We observed some differences between vaccinated and unvaccinated participants in the degree of urbanization, alcohol and contraceptive use, being sexually active, and vaccination knowledge, but these differences did not change over time. Given the vaccination uptake of approximately 50% for the first dose in these birth cohorts [38], vaccinated and unvaccinated girls may differ by nature prior to vaccination, and changes over time in behavior among either group might reflect an impact of vaccination or the influence of underlying differences between these groups. Differences in these socio-demographics between vaccinated and unvaccinated girls might lead to differences in sexual behavior.

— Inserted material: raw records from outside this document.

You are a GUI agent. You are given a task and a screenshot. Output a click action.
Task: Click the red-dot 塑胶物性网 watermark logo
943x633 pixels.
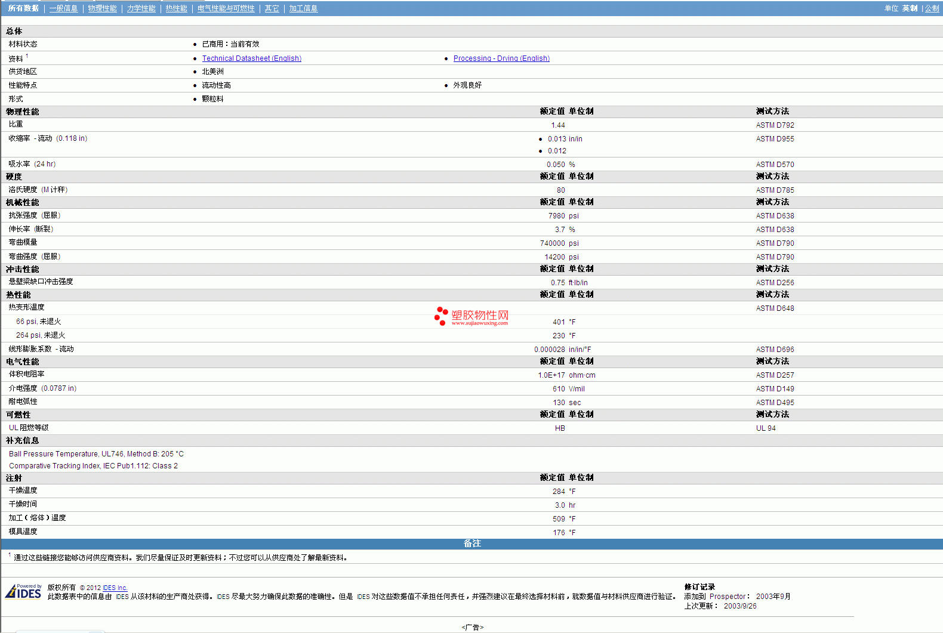coord(472,316)
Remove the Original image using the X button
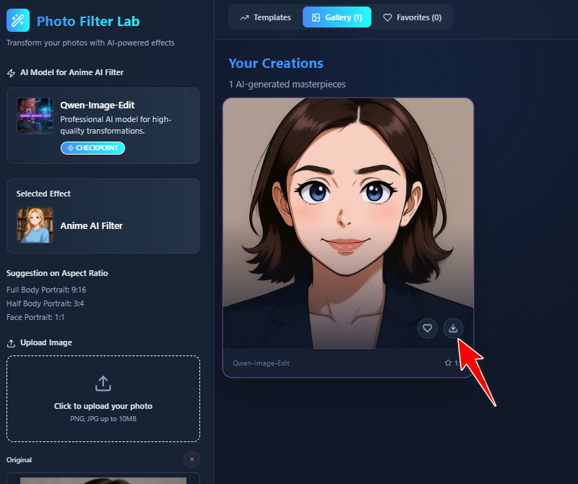 pos(191,459)
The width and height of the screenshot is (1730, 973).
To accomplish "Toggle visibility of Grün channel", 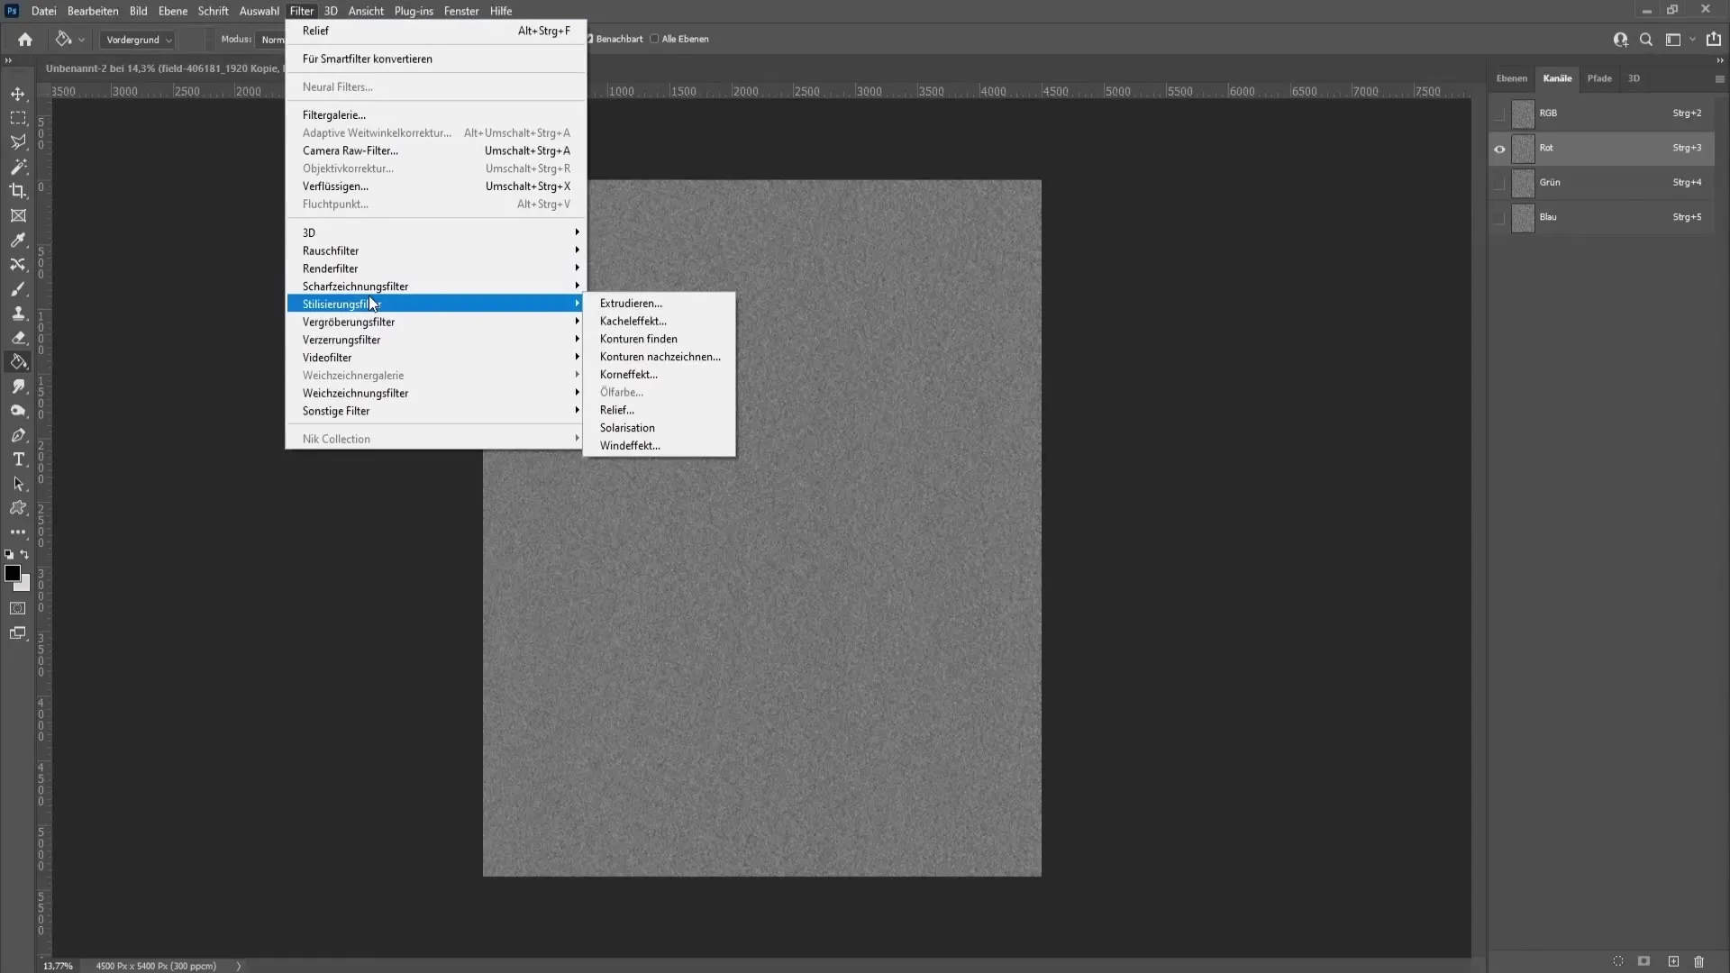I will pos(1499,182).
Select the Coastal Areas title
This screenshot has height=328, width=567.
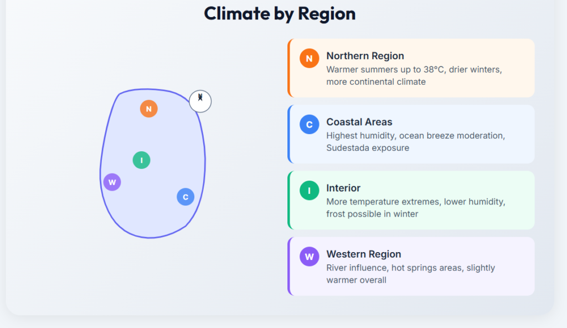coord(359,122)
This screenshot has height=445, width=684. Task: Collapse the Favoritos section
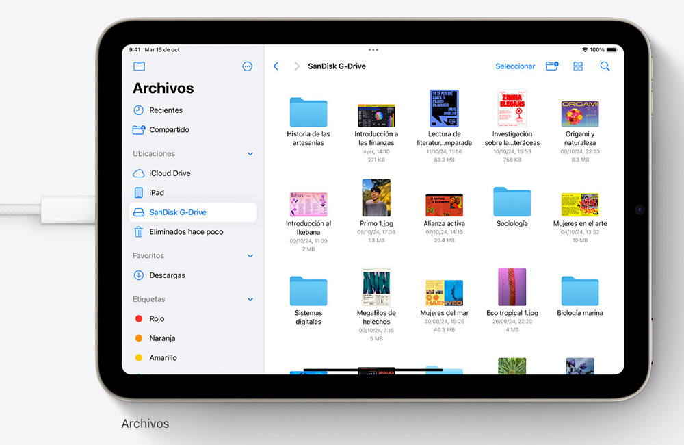pyautogui.click(x=250, y=256)
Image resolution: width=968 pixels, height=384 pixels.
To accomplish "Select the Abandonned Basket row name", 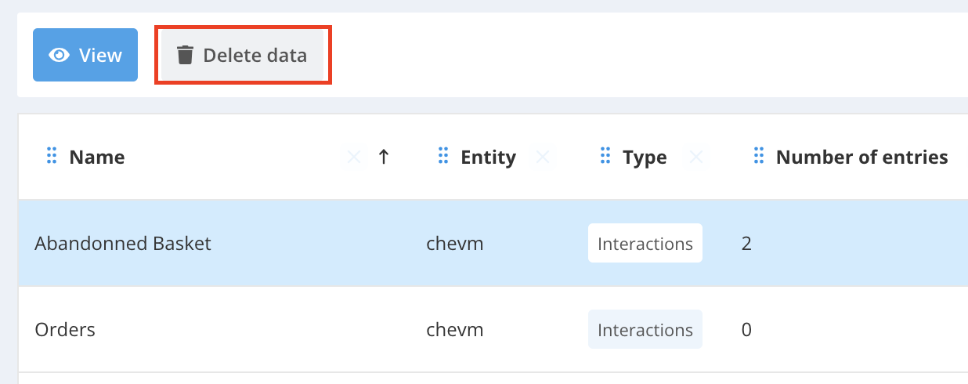I will point(123,244).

In general, we did not observe differences (over time) in general HPV or transmission knowledge score between vaccinated and unvaccinated individuals. However, HPV knowledge in both vaccinated and unvaccinated girls could be improved. These findings were mainly in line with the studies of Lenselink et al. and Sopracordevole et al. [39, 40]. We observed a small difference in the HPV knowledge vaccination score between vaccinated and unvaccinated participants; however, this difference diminished during follow-up. In this respect, vaccinated girls were less likely to know that HPV vaccination does not protect against all HPV types (data not shown). It will be worthwhile to focus specifically on this topic in future communications, as it might influence participation in cervical cancer screening at a later age because vaccinated women might think they are no longer at risk.

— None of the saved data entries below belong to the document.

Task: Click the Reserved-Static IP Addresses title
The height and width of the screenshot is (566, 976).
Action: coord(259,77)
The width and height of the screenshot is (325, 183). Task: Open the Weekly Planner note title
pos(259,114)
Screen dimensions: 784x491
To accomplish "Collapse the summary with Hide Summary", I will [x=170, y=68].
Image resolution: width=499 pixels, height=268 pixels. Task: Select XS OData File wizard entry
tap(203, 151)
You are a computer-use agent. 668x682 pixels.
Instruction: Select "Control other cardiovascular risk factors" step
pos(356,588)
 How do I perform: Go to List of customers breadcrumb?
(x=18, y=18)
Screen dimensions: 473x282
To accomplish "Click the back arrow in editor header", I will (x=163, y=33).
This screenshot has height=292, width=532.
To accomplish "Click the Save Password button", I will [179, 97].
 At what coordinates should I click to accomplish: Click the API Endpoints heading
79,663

Our study had some weaknesses and several strengths. Unfortunately, the response rate was only 15%, and the overall drop-out rate was 45%. Also, like as many other studies questioning behavior, recall bias on sexual behavior could have occurred in this study, although this is unlikely to be different for vaccinated and unvaccinated participants. While previous studies did not find evidence for behavioral risk disinhibition following vaccination, this might have been due to either the cross-sectional design or the limited power. Our large prospective study has now provided a much more robust basis for the lack of association. The vaccination status of participants was obtained from the Dutch vaccination registry and not dependent on self-reporting. Another strength is that we combined assessment of sexual behavior with assessment of participants’ knowledge on HPV and transmission of HPV.

Conclusion

During our two-years of follow-up e found that vaccinated girls were less likely to use a condom with their steady partner, but comparable condom use was observed for casual partners between vaccinated and unvaccinated girls. The few observed differences between the groups and the low knowledge in both groups on HPV underline the importance for more attention to safe sex practices. Our findings together with those from other previous studies do not imply that vaccination status is related to changes in sexual risk behavior hence, it is unlikely that this might influence the effectiveness of the vaccination program.